__Instrução A__. Copie sem nenhuma mudança as linhas dos registros, começando pela primeira e parando depois da linha que contém "coord(637,46)".

__Trecho selecionado__.
────────────────

Uma época trabalhei numa ótica, há muito. E não tinha muita função a não ser sorrir. Me xingaram, eu pedi demissão e fui lavar pratos e sorrir com os faxineiros. Faz tempo. Era um tempo quando eu não pensava no que tinha que fazer. Eu apenas fazia. E era feliz. Eu tinha profissão. Mas não ligava. Nem missão, nem carreira, nem poupança. Vivia de hojes. Transportes públicos me carregavam nos braços da gentileza da cidade que eu morava. Era uma cidade gentil comigo e eu com ela. A coisa da troca.
É a música de lembrar voltou. E eu lembrei de braços dados. De beijos dados. De um tempo que acordar junto era motivo para dormir mais. De um tempo em que uma vela e uma garrafa eram decoração. Do tempo em que numa janela passava o filme do mundo. E eu assistia com ele. De mãos dadas.
Não dou mais as mãos. Ando sozinha, como sai hoje à noite. Sozinha. E bebo sozinha. Porque o que tenho, o que não tenho, o que existe, o que não existe mais, nada disso me faz companhia.

sábado, 19 de julho de 2008

Assino minha vida


Assino minha vida.
Registro-a em cartório com firma reconhecida.
Não preciso de testemunhas.
A vida que foi não precisa de testemunha além de mim e minhas memórias.
Passado meu, testemunha eu.
Nem quem amei é testemunha do que se realizou em mim.
Assino minha vida.
Minhas decisões foram chuvas de verão.
Refrescaram na hora, inundaram a avenida lá de baixo.
Os comerciantes reclamaram, a prefeitura se manifestou, saiu na tevê e no jornal.
Mas foram assim.
Meus amores foram intensos, lavrados com sangue, suor e cerveja gelada.
Noites longas. Manhãs de ressaca. Meus amores passaram.

────────────────

__Registros de dados__.
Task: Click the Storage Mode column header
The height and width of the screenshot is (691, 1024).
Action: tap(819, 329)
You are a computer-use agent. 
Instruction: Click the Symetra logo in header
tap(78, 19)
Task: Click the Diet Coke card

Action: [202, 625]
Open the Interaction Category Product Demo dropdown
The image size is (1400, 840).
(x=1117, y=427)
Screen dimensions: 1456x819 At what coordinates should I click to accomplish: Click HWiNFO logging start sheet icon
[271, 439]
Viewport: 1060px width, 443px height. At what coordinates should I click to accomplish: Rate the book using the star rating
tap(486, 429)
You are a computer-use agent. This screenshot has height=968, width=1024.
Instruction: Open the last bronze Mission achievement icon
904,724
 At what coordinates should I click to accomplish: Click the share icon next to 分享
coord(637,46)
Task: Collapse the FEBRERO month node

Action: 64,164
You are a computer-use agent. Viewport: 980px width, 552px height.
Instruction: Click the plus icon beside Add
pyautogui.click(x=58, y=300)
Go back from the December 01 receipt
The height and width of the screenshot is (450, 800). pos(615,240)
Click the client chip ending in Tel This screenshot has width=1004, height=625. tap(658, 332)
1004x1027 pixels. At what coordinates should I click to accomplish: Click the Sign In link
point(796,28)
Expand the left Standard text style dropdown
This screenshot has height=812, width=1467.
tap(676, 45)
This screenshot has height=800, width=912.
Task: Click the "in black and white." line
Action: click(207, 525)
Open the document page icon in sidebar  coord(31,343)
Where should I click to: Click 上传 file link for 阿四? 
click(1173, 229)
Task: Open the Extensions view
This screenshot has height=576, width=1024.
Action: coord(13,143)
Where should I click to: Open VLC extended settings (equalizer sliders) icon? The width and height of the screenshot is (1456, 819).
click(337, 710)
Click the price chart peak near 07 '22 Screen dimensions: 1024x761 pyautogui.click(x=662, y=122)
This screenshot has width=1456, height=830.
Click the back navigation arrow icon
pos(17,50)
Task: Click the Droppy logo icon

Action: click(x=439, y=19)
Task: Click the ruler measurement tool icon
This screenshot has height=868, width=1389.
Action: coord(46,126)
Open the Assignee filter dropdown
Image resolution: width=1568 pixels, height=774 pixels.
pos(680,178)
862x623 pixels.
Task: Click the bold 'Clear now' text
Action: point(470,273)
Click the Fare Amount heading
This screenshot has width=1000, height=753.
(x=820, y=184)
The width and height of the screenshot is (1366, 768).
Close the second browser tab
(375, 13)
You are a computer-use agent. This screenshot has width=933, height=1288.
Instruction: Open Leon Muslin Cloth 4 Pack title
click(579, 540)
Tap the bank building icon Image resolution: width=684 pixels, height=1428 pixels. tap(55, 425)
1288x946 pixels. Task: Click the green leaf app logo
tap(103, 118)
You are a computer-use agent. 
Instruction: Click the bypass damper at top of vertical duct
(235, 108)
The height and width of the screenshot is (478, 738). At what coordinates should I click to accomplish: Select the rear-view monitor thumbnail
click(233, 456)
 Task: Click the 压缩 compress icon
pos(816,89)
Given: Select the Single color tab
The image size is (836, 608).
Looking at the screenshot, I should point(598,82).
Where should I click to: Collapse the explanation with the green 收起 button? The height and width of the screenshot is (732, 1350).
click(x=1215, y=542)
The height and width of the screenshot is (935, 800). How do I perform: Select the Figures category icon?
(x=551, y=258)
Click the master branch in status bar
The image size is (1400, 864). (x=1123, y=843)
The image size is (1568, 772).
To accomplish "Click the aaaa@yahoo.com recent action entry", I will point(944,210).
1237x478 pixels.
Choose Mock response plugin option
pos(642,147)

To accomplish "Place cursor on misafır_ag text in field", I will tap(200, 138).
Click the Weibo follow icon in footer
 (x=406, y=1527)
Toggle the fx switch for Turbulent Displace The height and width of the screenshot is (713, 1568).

────────────────

__Instrução B__. Retome o trecho de memórias e siga escrevendo a partir da última frase.

__Resultado final A__.
Task: Click the Storage Mode column header
The height and width of the screenshot is (691, 1024).
Action: tap(819, 329)
You are a computer-use agent. 
Instruction: Click the Symetra logo in header
tap(78, 19)
Task: Click the Diet Coke card

Action: [202, 625]
Open the Interaction Category Product Demo dropdown
The image size is (1400, 840).
(x=1117, y=427)
Screen dimensions: 1456x819 At what coordinates should I click to accomplish: Click HWiNFO logging start sheet icon
[271, 439]
Viewport: 1060px width, 443px height. At what coordinates should I click to accomplish: Rate the book using the star rating
tap(486, 429)
You are a computer-use agent. This screenshot has height=968, width=1024.
Instruction: Open the last bronze Mission achievement icon
904,724
 At what coordinates should I click to accomplish: Click the share icon next to 分享
coord(637,46)

__Resultado final B__.
E eu assino abaixo de todos. Reconheço firma deles também.
Fui tragédia em vários atos. E nos intervalos, a grande sala de espelhos estava aberta a todos.
Não precisou traje de gala, nem de convite vip. Quem veio, viu. Viu-se.
Fui teatro experimental, com exercícios de confiança e quedas no palco de madeira.
Os espetáculos foram bem ensaiados, pouco público pagante, muito publico errante e muitas cadeiras cativas.
Fui jogo de capoeira, fiz comprimento e meia lua noites inteiras.
Fui bailinho no escuro. Roubei vassouras e roubei meninos das meninas.
As meninas não gostaram, os meninos gostaram por pouco.
Fui jardim plantado novo.
Ainda sementes que não cresceram porque a terra fez muita força.
O adubo do saber estava em falta quando fui jardim.
Mas assino minha vida.
Quis um dia tudo colorido. Abusei das combinações.
Fiz bagunça de emoções e me dei mal nas reações.
Fui fraca como árvore nova. Caí.
Queria sabores e cheiros. Tudo de um pouco, inteiro!
Juntei dor, amor, compaixão, amizade, raiva, carência, tudo na mesma panela.
Fiz uma torta e minha vida nunca mais seguiu em linha reta.
Não comi nenhum pedaço, de medo de passar mal à noite.
À noite na casa vazia, onde o som é de medo de fantasmas.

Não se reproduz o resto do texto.